[Input data Boundary: Start]
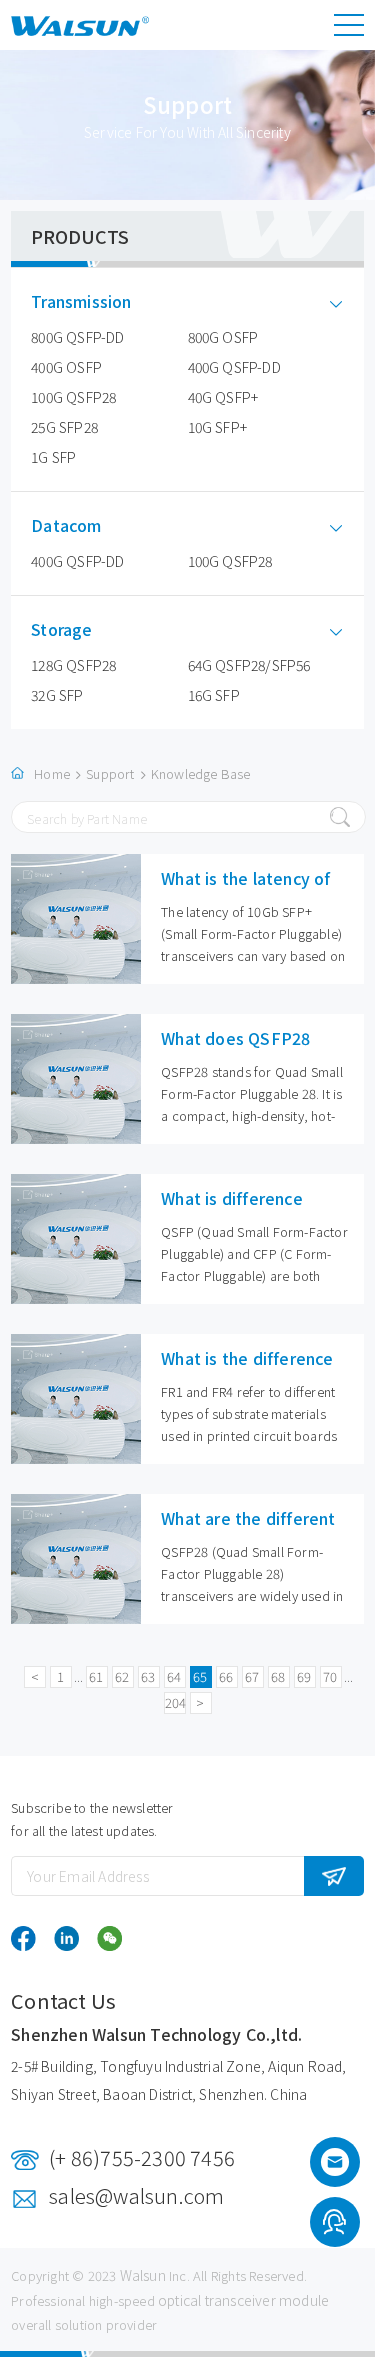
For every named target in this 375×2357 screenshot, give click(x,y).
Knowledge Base (201, 773)
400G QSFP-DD (234, 367)
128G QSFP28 (73, 665)
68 (278, 1676)
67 (252, 1676)
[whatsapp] (334, 2225)
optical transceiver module (243, 2300)
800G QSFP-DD (77, 337)
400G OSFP (66, 367)
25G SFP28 (64, 427)
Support (110, 773)
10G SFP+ (218, 427)
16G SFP (214, 695)
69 (304, 1676)
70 (330, 1676)
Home (52, 773)
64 (174, 1676)
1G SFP (53, 457)
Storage (61, 629)
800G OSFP (223, 337)
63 (148, 1676)
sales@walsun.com (136, 2195)
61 (96, 1676)
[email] (335, 2168)
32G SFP (57, 695)
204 (175, 1702)
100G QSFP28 (73, 397)
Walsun (143, 2275)
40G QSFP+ (223, 397)
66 (226, 1676)
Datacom (66, 525)
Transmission (81, 301)
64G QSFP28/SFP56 (249, 665)
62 (122, 1676)
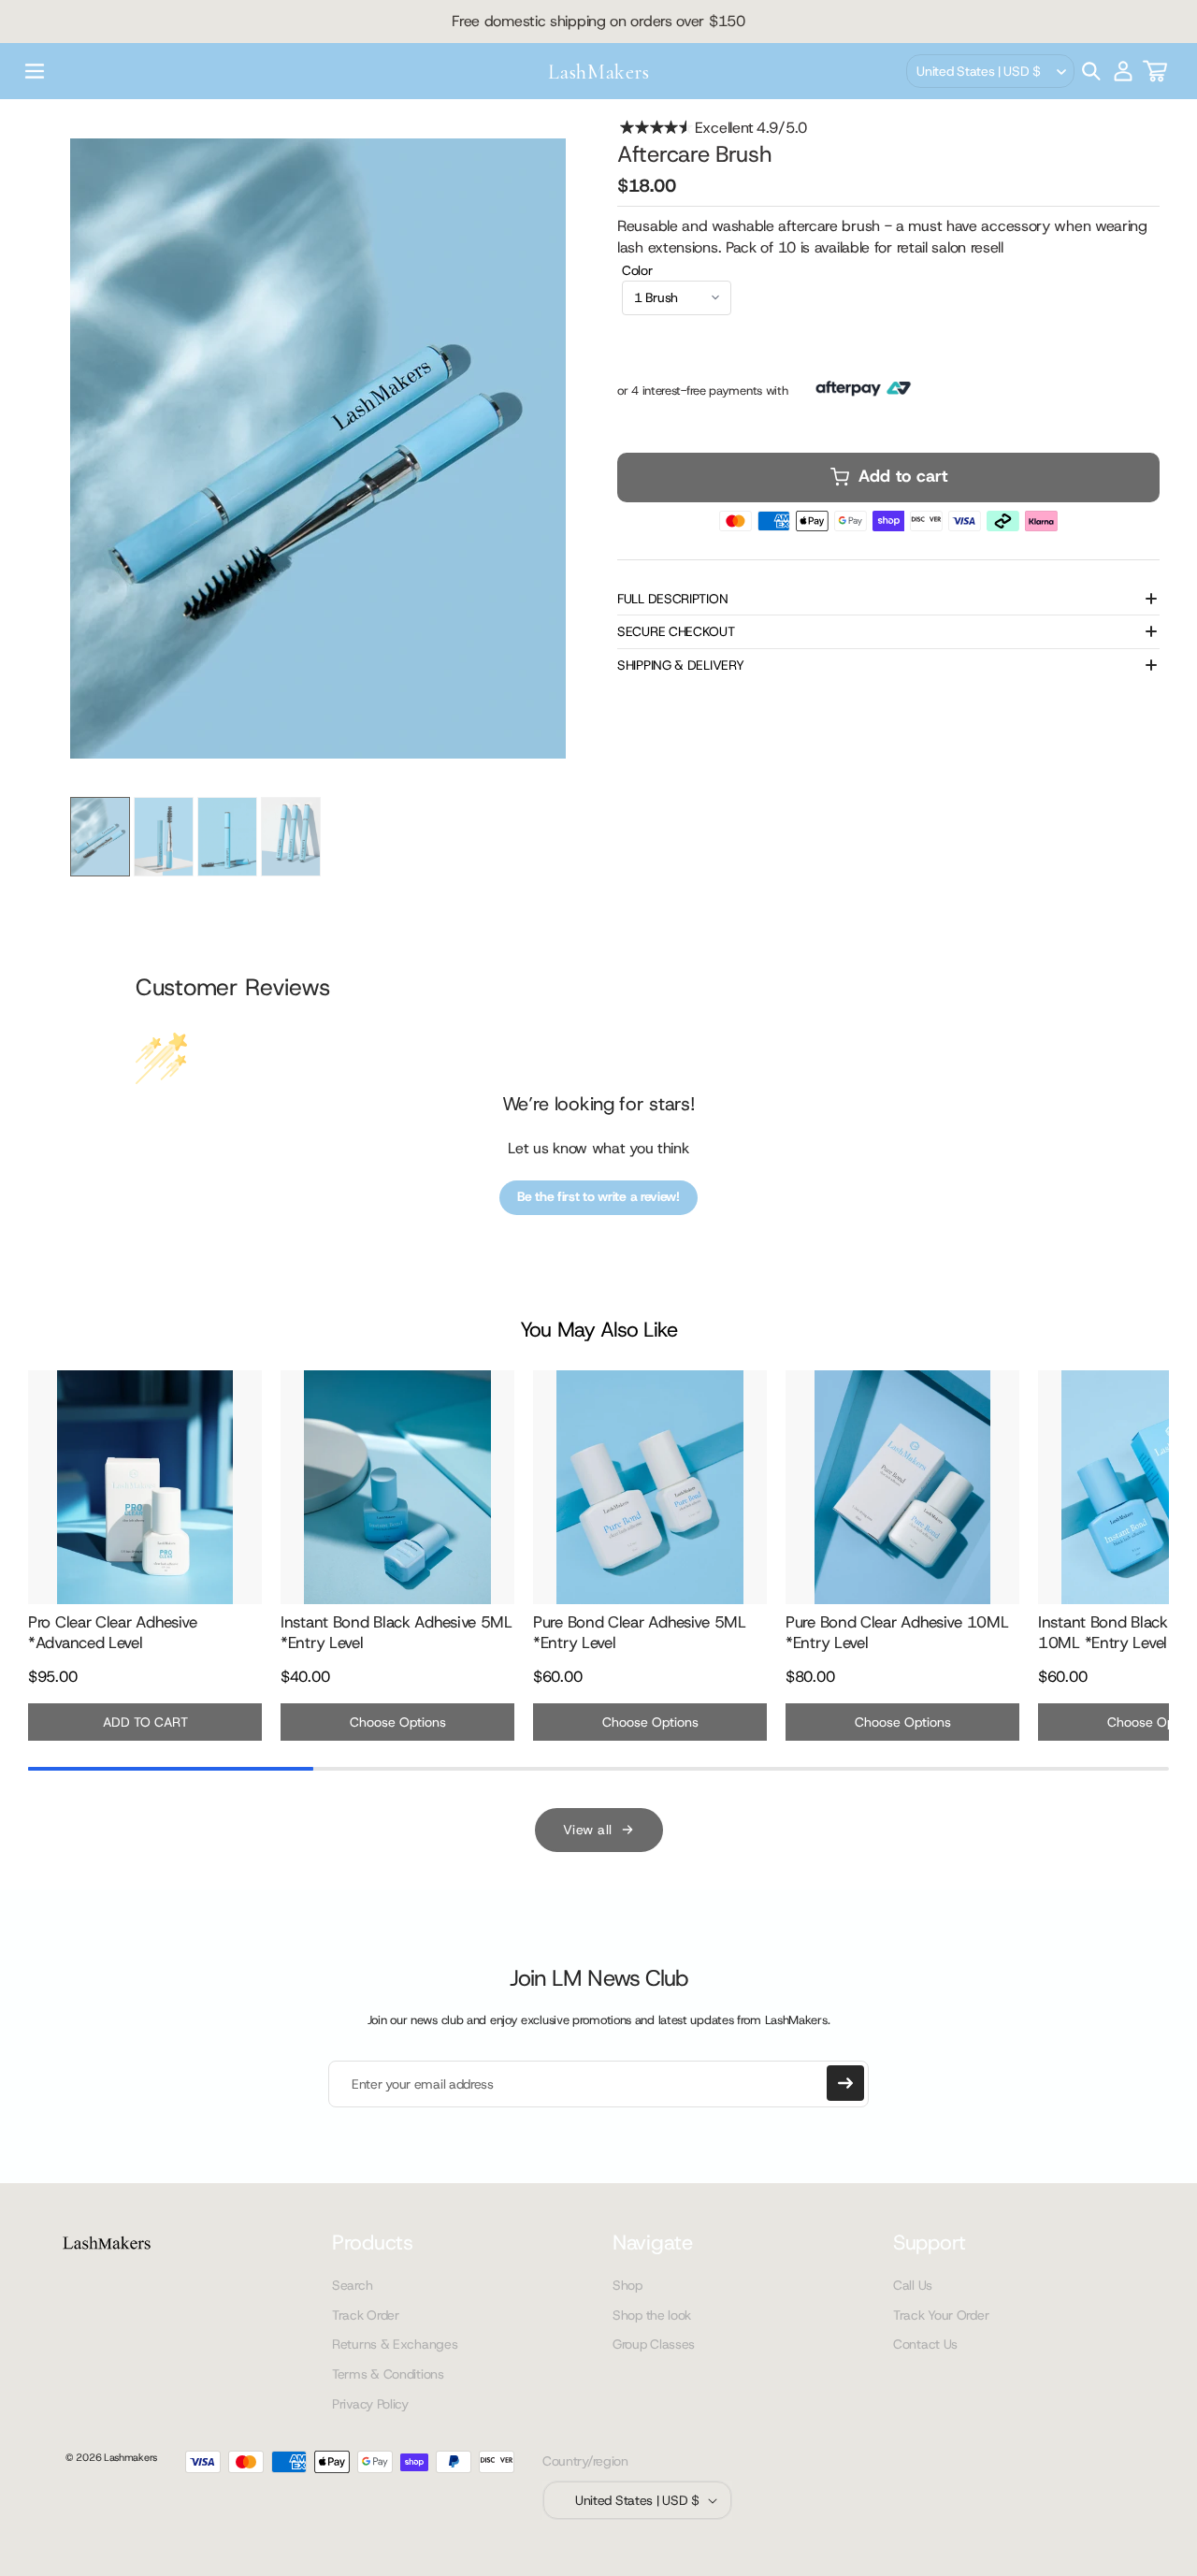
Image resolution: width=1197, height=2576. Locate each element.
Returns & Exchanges (394, 2344)
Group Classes (654, 2344)
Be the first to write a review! (598, 1196)
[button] (34, 71)
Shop (627, 2285)
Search (352, 2285)
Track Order (365, 2315)
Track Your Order (940, 2315)
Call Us (912, 2285)
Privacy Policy (370, 2403)
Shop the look (652, 2315)
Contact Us (925, 2344)
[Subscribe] (845, 2083)
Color (637, 270)
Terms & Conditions (388, 2374)
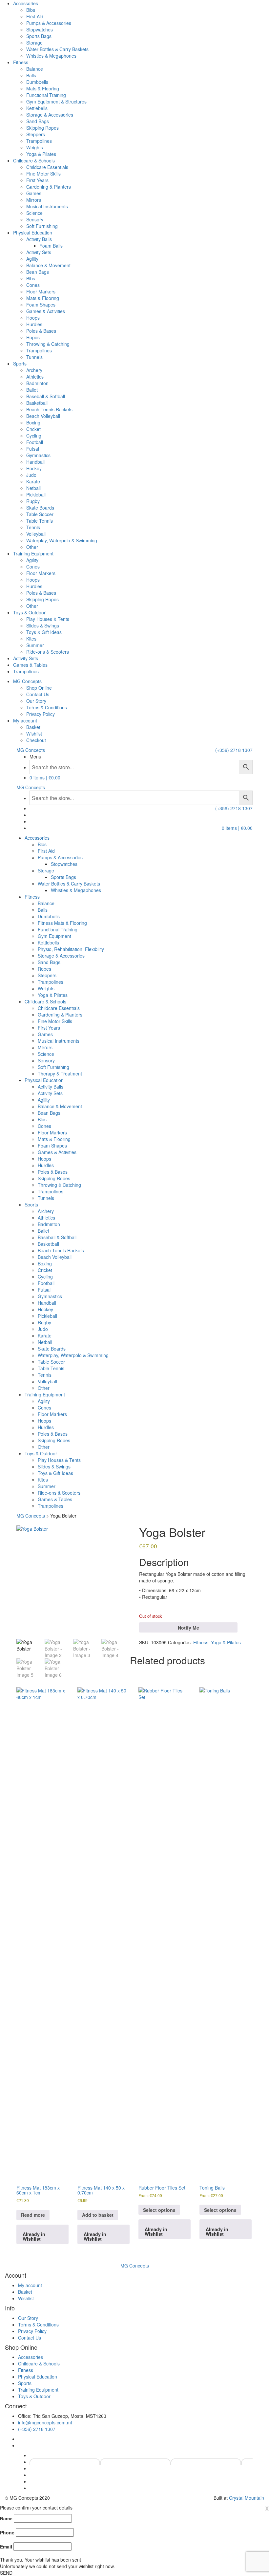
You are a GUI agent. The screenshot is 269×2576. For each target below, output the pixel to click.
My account (25, 720)
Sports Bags (39, 36)
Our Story (36, 701)
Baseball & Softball (45, 396)
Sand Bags (37, 121)
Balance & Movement (48, 265)
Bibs (30, 10)
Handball (35, 461)
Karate (33, 481)
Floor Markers (40, 291)
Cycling (33, 435)
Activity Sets (38, 252)
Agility (32, 258)
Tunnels (34, 357)
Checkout (36, 740)
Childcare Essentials (47, 167)
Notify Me (188, 1627)
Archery (34, 370)
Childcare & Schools (34, 160)
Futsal (32, 448)
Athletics (35, 376)
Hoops (33, 317)
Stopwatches (39, 29)
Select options (159, 2210)
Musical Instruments (47, 206)
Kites (31, 638)
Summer (35, 645)
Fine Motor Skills (43, 173)
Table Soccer (39, 514)
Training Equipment (33, 553)
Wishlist (34, 733)
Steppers (35, 134)
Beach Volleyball (43, 416)
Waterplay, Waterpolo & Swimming (61, 540)
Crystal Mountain (246, 2497)
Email (6, 2546)
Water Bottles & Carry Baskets (57, 49)
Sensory (34, 219)
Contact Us (37, 694)
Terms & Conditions (46, 707)
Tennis (33, 527)
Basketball (37, 403)
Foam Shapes (40, 304)
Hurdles (34, 324)
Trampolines (39, 141)
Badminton (37, 383)
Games (33, 193)
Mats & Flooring (42, 88)
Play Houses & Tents (47, 619)
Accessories (25, 3)
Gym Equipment (54, 936)
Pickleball (36, 494)
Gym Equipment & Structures (56, 101)
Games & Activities (45, 311)
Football (34, 442)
[Input data Boundary: End]
▶ Directions for this task
Once the line with "62 (122, 1676)" is found above, transcribe each line from it through the line with "Hoops (33, 317)", exactly, and omit the pictures.

▶ Response to the task
62 (122, 1676)
Image resolution: width=1197, height=2576. Locate each element.
Returns & Exchanges (394, 2344)
Group Classes (654, 2344)
Be the first to write a review! (598, 1196)
[button] (34, 71)
Shop (627, 2285)
Search (352, 2285)
Track Order (365, 2315)
Track Your Order (940, 2315)
Call Us (912, 2285)
Privacy Policy (370, 2403)
Shop the look (652, 2315)
Contact Us (925, 2344)
[Subscribe] (845, 2083)
Color (637, 270)
Terms & Conditions (388, 2374)
You are a GUI agent. The screenshot is 269×2576. For each target below, output the pixel to click.
My account (25, 720)
Sports Bags (39, 36)
Our Story (36, 701)
Baseball & Softball (45, 396)
Sand Bags (37, 121)
Balance & Movement (48, 265)
Bibs (30, 10)
Handball (35, 461)
Karate (33, 481)
Floor Markers (40, 291)
Cycling (33, 435)
Activity Sets (38, 252)
Agility (32, 258)
Tunnels (34, 357)
Checkout (36, 740)
Childcare Essentials (47, 167)
Notify Me (188, 1627)
Archery (34, 370)
Childcare & Schools (34, 160)
Futsal (32, 448)
Athletics (35, 376)
Hoops (33, 317)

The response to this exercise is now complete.